Entries taken from a collection
━━━━━━━━━━━━━━━━━━━━

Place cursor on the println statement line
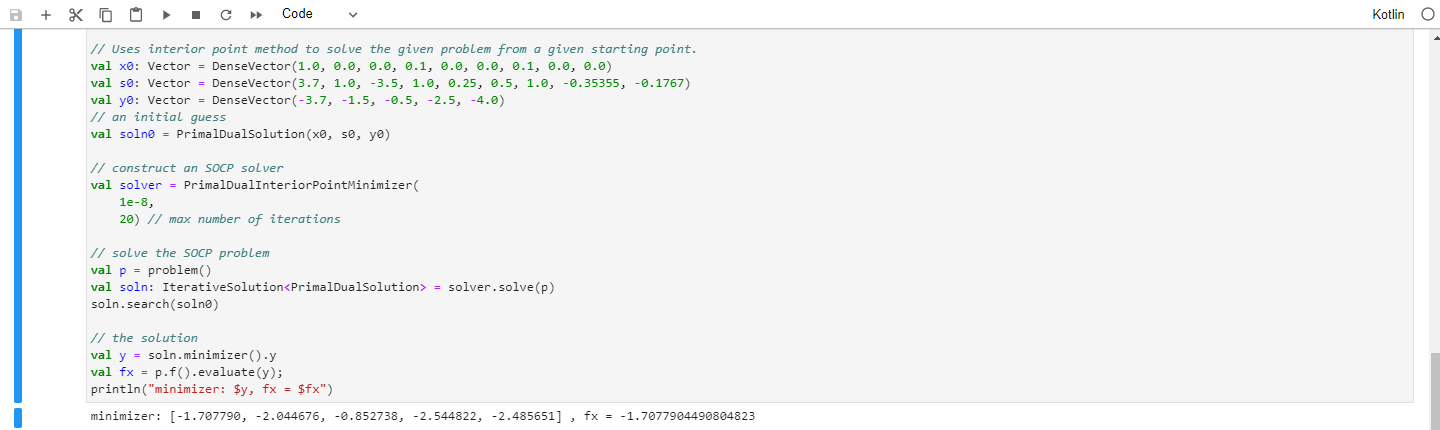click(x=211, y=389)
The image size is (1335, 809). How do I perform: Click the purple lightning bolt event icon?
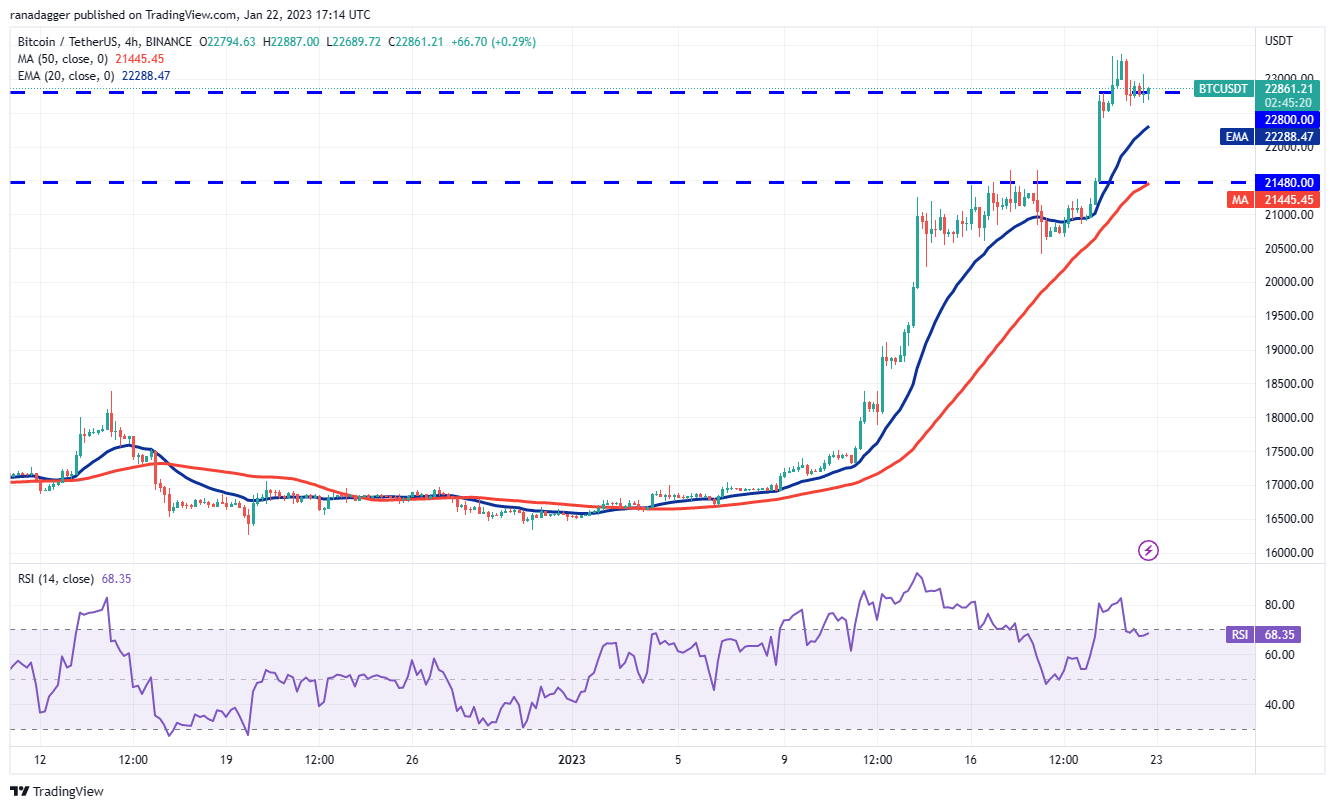tap(1148, 550)
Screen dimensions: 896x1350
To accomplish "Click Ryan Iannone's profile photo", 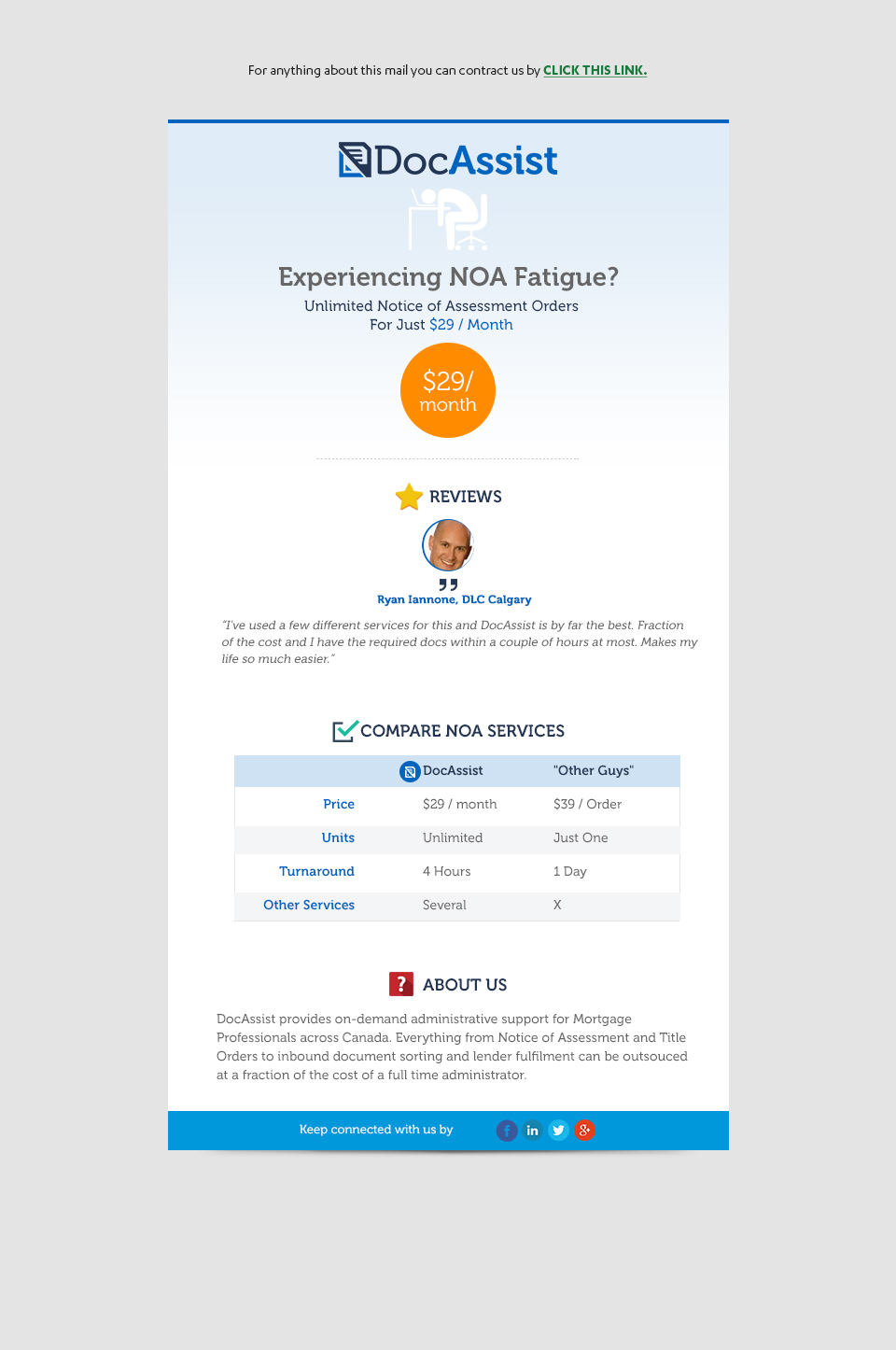I will (448, 545).
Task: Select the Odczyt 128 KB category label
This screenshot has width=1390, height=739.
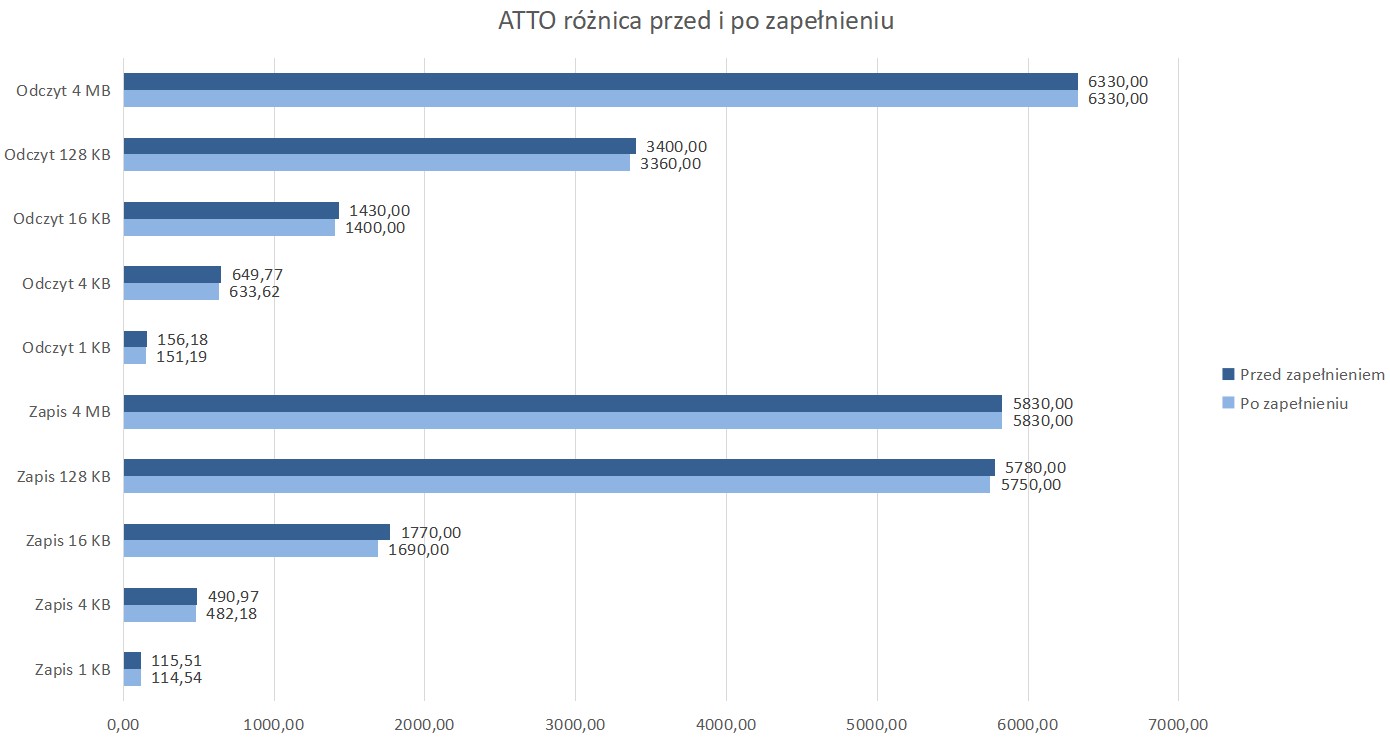Action: point(57,155)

━━━━━━━━━━━━━━━━━━━━

### WHAT IS NEEDED
Could you please write out exactly the lines from the start of the entries above through the line that holds "Screen dimensions: 896x1350", both included, with no pictures?

### WORKED SOLUTION
Place cursor on the println statement line
click(x=211, y=389)
The image size is (1335, 809). How do I perform: Click the purple lightning bolt event icon?
tap(1148, 550)
Screen dimensions: 896x1350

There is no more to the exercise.